Again, I explained and informed them that Gabriel is fine, as long as I explain, step by step, what is to happen before it happens. I could see they were nervous. Fine, this I can understand. What I cannot understand is what happened next.
The one young nurse stood at the base of the bed by Gabriel's legs. Suddenly, she blurted out; "I hope he doesn't kick me in the stomach!".
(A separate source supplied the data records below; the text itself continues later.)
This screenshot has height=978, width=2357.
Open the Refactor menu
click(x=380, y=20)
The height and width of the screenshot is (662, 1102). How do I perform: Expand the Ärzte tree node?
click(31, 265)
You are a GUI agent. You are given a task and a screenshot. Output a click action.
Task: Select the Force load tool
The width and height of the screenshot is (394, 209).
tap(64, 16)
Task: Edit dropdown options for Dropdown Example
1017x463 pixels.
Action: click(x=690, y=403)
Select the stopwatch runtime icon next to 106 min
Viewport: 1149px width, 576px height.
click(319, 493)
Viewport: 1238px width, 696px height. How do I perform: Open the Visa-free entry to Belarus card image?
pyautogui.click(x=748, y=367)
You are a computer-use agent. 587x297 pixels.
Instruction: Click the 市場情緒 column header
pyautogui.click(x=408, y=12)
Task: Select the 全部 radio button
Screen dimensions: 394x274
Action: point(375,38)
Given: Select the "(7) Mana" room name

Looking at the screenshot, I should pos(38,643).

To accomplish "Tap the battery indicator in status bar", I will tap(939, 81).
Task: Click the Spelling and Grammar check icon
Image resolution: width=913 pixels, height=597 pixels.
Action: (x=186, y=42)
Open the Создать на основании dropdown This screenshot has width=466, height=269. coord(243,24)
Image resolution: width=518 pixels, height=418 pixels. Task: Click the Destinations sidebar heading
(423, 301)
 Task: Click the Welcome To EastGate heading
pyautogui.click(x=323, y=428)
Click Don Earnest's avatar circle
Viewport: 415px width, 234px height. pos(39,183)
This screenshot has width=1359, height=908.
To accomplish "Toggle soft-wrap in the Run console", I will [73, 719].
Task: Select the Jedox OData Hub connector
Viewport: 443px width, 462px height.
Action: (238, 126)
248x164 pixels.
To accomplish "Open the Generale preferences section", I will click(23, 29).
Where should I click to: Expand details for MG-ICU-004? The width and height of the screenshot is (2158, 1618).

Now, let me state that Gabriel was lying calmly on the bed. There was NO aggressive or upsetting behaviour before, during (except for crying when the needle was inserted) or after the procedure.
One of my downfalls is my face. Yup, this face of mine does not hide how I am feeling. I would suck as an actor. Clearly my facial expression screamed profanities because she then proceeded to try and justify her outburst, by telling me that she is pregnant.
Perhaps she'd experienced another child lash out and that is why she decided to paint Gabriel with the same brush.
What is NOT ok, is to say this in front of my son. To basically say she is expecting the worst from him. That he is to be feared.
What I really wanted to do, was create a new language of profanity to practice on her, but I calmly (I promise, it was calmly!) asked her to remove herself from the room, as there are no guarantees, like most things in life.
She looked at me, shocked.
I then asked her to do so, again, after which she realised I was being serious, and left the room.
As we were leaving, I apologised to Gabriel for what that woman said. Many people forget that just because he has Autism, doesn't mean that he does not understand what they say.
As soon as I got home, I e-mailed the manageress and requested she send her staff for training on working with children and adults with special needs. They contacted me today to advise that they will be arranging training now.
Ignorance is never an excuse for disrespect or rudeness.
And this is why days like World Autism Awareness Day are so important.
Awareness leads to knowledge.
Knowledge leads to understanding.
Understanding leads to compassion.
And where there is compassion, there is love.
And isn't love is the greatest experience of all?